*Problem*
Transcribe the stretch of the material from the line containing "Given: Click the Buenos Aires club emblem" through the line containing "point(739,447)", character for character.

*Information given*
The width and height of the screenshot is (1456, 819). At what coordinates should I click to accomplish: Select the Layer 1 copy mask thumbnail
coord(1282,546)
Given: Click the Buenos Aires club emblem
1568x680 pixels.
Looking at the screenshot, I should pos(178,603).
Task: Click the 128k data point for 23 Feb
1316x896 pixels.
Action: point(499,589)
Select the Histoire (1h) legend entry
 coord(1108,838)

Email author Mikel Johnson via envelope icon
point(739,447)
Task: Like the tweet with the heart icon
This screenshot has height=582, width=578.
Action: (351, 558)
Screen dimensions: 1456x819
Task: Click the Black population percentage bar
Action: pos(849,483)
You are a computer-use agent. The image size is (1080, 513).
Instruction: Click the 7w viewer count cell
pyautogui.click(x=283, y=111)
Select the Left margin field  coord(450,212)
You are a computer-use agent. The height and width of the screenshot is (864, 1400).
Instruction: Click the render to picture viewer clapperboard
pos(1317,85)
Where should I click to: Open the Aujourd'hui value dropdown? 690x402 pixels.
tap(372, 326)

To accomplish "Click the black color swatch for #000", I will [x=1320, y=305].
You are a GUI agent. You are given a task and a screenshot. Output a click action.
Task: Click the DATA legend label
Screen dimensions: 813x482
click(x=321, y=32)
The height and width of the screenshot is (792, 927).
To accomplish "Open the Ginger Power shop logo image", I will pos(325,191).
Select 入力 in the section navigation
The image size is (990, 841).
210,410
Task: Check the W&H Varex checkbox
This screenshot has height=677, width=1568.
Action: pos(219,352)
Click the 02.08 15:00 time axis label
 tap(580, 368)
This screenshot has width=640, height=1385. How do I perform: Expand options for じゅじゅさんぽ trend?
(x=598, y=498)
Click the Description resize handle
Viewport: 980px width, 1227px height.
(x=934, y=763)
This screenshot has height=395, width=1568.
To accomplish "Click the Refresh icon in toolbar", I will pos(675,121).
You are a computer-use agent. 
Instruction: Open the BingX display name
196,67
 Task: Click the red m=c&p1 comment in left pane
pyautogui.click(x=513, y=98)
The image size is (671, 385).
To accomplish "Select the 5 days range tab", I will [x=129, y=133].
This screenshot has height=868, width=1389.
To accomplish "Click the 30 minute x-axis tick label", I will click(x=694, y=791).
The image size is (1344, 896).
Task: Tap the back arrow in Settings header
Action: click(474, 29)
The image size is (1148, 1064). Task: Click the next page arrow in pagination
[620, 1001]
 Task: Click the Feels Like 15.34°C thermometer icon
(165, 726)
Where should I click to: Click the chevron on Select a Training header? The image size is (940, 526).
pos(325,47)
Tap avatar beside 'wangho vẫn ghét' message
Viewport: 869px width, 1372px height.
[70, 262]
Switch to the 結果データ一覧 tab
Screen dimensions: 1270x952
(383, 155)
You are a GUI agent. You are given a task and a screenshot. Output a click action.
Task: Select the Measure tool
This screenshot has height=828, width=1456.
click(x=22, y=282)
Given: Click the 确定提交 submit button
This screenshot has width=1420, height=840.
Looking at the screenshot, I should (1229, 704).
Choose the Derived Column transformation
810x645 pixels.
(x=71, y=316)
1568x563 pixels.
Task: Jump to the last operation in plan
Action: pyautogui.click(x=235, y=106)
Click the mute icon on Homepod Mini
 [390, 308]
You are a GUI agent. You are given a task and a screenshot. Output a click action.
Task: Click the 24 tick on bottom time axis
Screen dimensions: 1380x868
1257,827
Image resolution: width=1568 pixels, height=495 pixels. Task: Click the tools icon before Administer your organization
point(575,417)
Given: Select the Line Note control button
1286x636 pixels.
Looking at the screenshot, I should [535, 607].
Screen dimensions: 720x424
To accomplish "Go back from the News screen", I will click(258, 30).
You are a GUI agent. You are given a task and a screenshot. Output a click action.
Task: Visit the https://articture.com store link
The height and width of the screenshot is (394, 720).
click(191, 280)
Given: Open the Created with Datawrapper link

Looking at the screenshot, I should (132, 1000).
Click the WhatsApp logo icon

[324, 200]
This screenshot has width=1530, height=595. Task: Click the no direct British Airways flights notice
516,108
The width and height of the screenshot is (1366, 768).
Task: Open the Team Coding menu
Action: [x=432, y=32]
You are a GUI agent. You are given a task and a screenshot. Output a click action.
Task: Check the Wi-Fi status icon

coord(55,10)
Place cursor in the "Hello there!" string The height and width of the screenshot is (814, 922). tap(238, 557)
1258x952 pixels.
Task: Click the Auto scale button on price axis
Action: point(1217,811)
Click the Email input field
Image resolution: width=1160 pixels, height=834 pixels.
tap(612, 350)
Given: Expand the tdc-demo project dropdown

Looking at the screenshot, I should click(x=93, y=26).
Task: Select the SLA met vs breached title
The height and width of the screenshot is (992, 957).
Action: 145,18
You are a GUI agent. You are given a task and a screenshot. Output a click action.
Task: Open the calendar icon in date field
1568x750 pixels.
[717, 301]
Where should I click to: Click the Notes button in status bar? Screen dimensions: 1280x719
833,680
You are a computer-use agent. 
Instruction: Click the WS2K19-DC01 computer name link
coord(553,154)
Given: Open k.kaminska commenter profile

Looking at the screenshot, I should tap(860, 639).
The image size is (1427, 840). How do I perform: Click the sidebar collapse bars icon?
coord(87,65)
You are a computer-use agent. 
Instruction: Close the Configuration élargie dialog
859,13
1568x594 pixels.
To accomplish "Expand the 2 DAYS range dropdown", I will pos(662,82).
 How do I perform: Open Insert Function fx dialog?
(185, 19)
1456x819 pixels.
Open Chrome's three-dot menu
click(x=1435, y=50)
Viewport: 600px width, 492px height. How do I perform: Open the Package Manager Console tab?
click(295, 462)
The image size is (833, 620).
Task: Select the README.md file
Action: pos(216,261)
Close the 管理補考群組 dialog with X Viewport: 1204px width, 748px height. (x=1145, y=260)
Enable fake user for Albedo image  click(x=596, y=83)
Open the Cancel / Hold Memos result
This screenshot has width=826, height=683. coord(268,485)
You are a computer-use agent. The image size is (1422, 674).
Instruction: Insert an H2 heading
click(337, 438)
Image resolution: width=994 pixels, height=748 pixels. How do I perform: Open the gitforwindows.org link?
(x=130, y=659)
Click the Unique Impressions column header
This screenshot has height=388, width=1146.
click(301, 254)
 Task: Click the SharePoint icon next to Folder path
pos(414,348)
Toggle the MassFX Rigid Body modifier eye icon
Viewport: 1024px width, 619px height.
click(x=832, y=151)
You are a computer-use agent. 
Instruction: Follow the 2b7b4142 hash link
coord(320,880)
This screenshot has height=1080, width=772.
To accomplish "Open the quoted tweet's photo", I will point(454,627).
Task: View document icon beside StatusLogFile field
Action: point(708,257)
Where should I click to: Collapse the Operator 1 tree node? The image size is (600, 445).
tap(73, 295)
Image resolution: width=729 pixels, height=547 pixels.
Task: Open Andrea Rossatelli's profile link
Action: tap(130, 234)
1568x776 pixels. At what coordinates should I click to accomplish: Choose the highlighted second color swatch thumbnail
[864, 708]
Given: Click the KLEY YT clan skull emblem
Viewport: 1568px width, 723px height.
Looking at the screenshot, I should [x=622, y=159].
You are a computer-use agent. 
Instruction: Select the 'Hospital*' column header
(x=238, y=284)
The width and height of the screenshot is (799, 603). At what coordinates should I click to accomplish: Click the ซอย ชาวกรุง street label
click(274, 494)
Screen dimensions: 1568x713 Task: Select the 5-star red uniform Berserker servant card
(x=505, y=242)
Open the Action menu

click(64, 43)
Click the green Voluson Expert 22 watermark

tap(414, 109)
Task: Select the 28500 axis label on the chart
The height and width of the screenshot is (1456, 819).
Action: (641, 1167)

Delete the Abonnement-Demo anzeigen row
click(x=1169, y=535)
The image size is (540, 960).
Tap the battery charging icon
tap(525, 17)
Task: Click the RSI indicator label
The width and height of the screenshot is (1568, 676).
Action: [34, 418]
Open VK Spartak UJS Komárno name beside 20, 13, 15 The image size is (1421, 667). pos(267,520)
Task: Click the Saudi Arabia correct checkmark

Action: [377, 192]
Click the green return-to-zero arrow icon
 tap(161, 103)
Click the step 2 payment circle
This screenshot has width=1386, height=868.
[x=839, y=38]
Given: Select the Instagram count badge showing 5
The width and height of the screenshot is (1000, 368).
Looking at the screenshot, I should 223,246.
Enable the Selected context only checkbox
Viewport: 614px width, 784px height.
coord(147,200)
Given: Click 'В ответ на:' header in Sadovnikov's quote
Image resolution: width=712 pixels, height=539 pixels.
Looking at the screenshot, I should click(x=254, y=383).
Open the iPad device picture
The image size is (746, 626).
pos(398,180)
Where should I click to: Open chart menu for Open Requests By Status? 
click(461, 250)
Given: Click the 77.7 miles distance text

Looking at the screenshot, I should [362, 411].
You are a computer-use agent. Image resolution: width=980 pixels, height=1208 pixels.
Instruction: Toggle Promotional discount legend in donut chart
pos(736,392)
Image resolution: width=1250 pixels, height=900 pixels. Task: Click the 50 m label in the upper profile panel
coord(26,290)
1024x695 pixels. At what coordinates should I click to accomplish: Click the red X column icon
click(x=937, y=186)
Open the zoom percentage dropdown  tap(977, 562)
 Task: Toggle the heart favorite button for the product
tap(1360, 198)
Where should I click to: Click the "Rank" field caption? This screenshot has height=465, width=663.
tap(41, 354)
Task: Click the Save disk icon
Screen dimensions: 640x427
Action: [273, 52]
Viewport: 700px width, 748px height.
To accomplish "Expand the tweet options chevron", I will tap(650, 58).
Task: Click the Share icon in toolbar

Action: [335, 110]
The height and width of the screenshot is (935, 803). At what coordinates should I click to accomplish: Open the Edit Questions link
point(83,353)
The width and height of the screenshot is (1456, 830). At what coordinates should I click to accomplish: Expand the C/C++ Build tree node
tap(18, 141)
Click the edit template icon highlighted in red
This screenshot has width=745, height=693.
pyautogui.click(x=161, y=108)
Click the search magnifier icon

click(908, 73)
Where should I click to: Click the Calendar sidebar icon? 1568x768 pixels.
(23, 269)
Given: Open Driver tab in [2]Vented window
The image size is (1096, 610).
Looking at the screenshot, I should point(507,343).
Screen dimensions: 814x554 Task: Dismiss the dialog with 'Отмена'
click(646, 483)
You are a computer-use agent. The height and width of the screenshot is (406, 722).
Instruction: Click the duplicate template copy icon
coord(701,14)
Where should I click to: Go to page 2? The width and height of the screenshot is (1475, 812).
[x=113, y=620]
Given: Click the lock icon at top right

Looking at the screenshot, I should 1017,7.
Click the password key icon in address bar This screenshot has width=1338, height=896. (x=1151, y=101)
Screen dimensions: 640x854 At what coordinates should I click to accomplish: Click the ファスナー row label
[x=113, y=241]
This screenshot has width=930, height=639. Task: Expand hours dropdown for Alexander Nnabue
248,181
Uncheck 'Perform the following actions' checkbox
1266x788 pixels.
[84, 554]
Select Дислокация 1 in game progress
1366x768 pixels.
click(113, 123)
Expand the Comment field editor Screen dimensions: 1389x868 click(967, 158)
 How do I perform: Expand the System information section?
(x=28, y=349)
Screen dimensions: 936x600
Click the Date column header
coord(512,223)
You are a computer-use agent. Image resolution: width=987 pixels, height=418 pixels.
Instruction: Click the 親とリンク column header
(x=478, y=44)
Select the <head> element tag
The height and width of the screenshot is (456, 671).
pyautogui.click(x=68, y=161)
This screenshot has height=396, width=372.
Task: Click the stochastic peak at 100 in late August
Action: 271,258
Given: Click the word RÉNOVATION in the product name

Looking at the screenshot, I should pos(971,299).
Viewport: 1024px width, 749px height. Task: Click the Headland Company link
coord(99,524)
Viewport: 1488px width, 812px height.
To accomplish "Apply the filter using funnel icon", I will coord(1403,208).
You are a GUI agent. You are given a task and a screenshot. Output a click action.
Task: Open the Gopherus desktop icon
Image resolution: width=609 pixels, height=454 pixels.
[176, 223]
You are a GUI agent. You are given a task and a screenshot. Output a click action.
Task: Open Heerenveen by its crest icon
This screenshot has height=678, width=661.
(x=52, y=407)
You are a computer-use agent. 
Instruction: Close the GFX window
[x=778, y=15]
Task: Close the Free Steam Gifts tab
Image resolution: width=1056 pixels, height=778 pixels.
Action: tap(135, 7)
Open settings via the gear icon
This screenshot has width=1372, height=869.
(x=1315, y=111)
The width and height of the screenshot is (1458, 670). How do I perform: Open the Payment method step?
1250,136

*In response*
Given: Click the Buenos Aires club emblem
1568x680 pixels.
Looking at the screenshot, I should pos(178,603).
Task: Click the 128k data point for 23 Feb
1316x896 pixels.
Action: point(499,589)
Select the Histoire (1h) legend entry
 coord(1108,838)

Email author Mikel Johnson via envelope icon
point(739,447)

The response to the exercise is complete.